Возражая Портникову, я ссылался тогда на «случай Эренбурга». Эренбург был одним из самых часто поминаемых в нацистских медиа советских деятелей, степень ненависти к которому очевидно контрастировала с его весьма скромным статусом в советской иерархии. Этому были свои причины. Эренбург сыграл как пропагандист выдающуюся роль в формировании из немцев образа врага. Он перевел дискуссию из плоскости политической и идеологической в плоскость этническую и сформулировал простой и понятный сражающейся армии лозунг «Убей немца!».
Пять лет назад эренбурговская формула применительно к новейшей истории казалась мне бредовой фантазией. Сегодня она выглядит лейтмотивом политики в странах, подвергшихся спецоперации либо ожидающих своей очереди в списке тех, кто вскоре может стать жертвой таковой. Условно говоря, события достигли так называемой точки Эренбурга, когда все русское стало ненавистным для десятков миллионов украинцев, а также для десятков миллионов сочувствующих им жителей Европы, в первую очередь – в странах Балтии и Польше, где страхи сегодняшнего дня наложились на исторические обиды дня вчерашнего.

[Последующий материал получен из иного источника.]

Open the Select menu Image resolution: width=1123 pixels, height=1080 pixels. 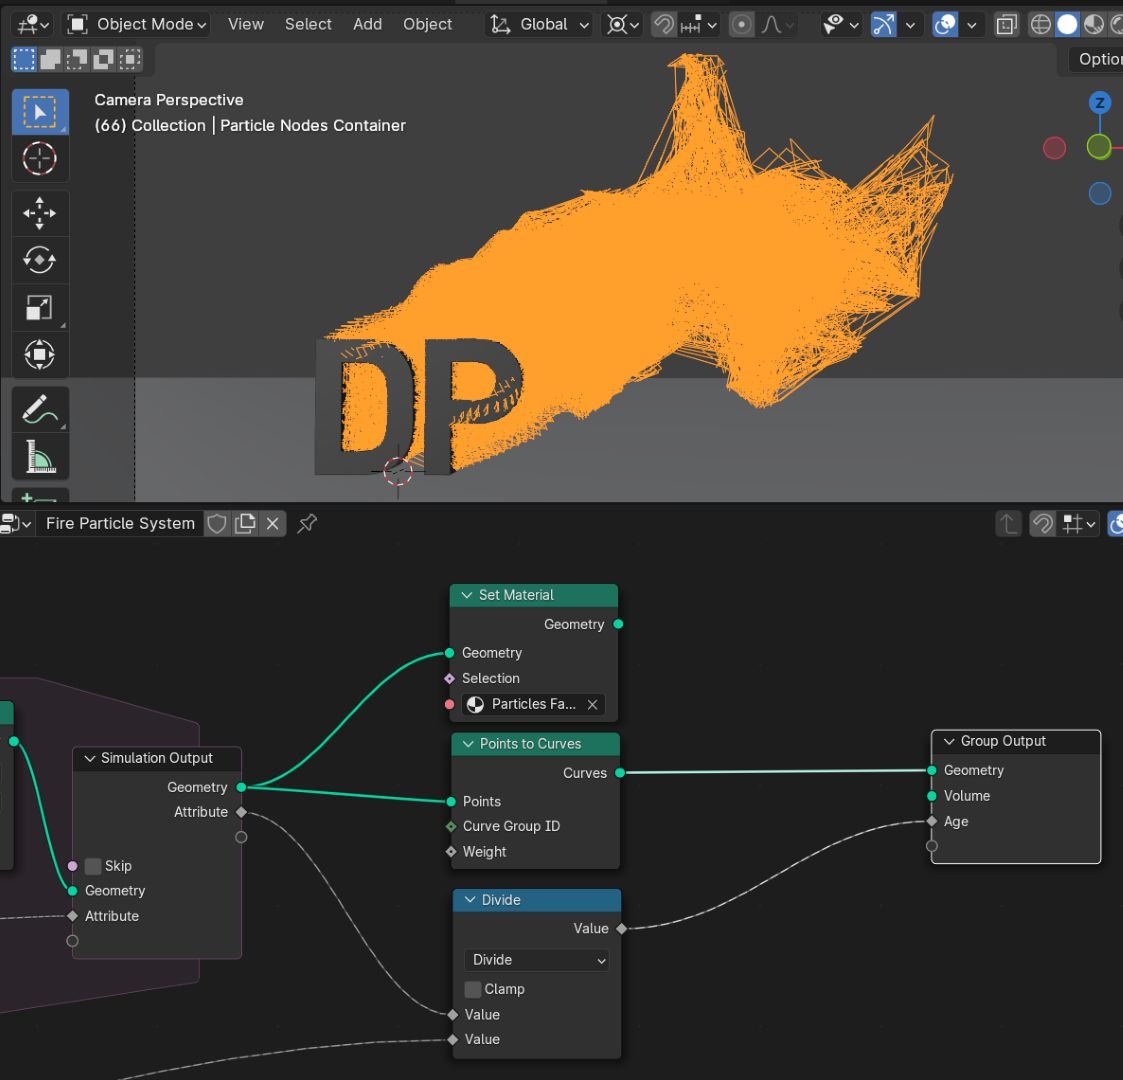pos(308,24)
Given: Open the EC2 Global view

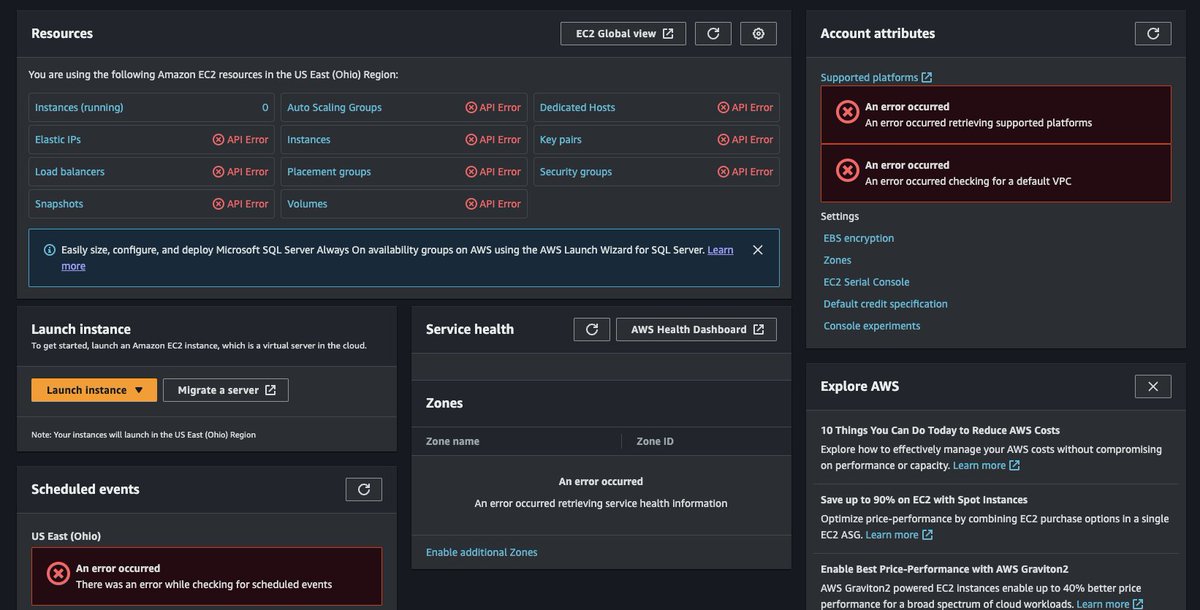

Можно как угодно относиться к этому неприятию «русскости» в любой ее форме, но уже невозможно не учитывать ее как данность. Соответственно, каждый русский в отдельности и любые российские организации (и тем более медиа), оказавшиеся по своему выбору или волею судьбы на территории стран, где такое отношение к «русскости» является доминирующим, обязаны учесть данное обстоятельство в своей практической деятельности или как минимум выработать в себе четкое и внятное к нему отношение.
Граничащие с Россией страны, согласившись принять львиную часть новой русской эмиграции, в том числе и под некоторым давлением Евросоюза, не испытывают по этому поводу никакой радости. Сам факт увеличения «русского элемента» на их территории рассматривается ими в лучшем случае как фактор серьезного дискомфорта, в худшем – именно как угроза национальной безопасности. Качества и свойства души приехавших в расчет не принимаются, да в душу каждого приехавшего и не залезешь. А если это все накладывается еще и на глубокий конфликт между русскоязычной общиной и коренным населением, как это имеет место в Латвии, например, – ситуация становится крайне взрывоопасной.
В такой ситуации сама попытка сохранять свою «русскость» и тем более подчеркивать ее, претендовать на то, чтобы выражать самостоятельную, «русскую» точку зрения, выпячивать сохраняющуюся связь с покинутой Россией, воспринимается местным населением в штыки, а иногда и как оскорбление. Это именно то, что, на мой взгляд, стало реальной причиной скандала вокруг «Дождя»[113]
. От телекомпании ожидали, что она будет русскоговорящим, но при этом латвийским по духу СМИ, т. е. будет транслировать точку зрения латышской общины на Россию, но на русском языке. Вместо этого «Дождь»* стал позиционировать себя де-факто как русское СМИ с «латвийской лицензией». Такая опция в меню возможностей нынешней русской эмиграции отсутствует.Для Латвии и тем более для Украины Россия – это враг безо всяких нюансов. В этих условиях рассуждения, что хорошо и что плохо для России, а не для принявших эмигрантов и их организации стран, воспринимаются местными элитами с плохо скрываемым раздражением. Возмущает их и постоянное педалирование темы «будущего России». Какого будущего украинцы, например, могут желать России? Странно было бы ожидать от украинцев и их союзников по коалиции, чтобы они отнеслись к этому вопросу философски, а не предельно категорично.
Когда речь заходит о русской культуре как таковой, сторонников тотальной cancel Russia находится не так уж и много, хотя они и существуют. Тем не менее «Спящую красавицу» Чайковского как ставили в Лондоне, так и продолжают ставить, а новый сезон в La Scala, насколько я понимаю, открылся оперой Мусоргского, несмотря на бурные протесты части эмигрантов. Но когда речь заходит о судьбе русской государственности, ситуация резко меняется.
С каждым выстрелом в Европе увеличивается число людей, придерживающихся, пусть и негласно, мнения, которое я, естественно, разделить уж никак не могу, что «всем бы было комфортно», если бы России как государства вообще не было. Никакой – ни путинской тоталитарной, ни антипутинской демократической.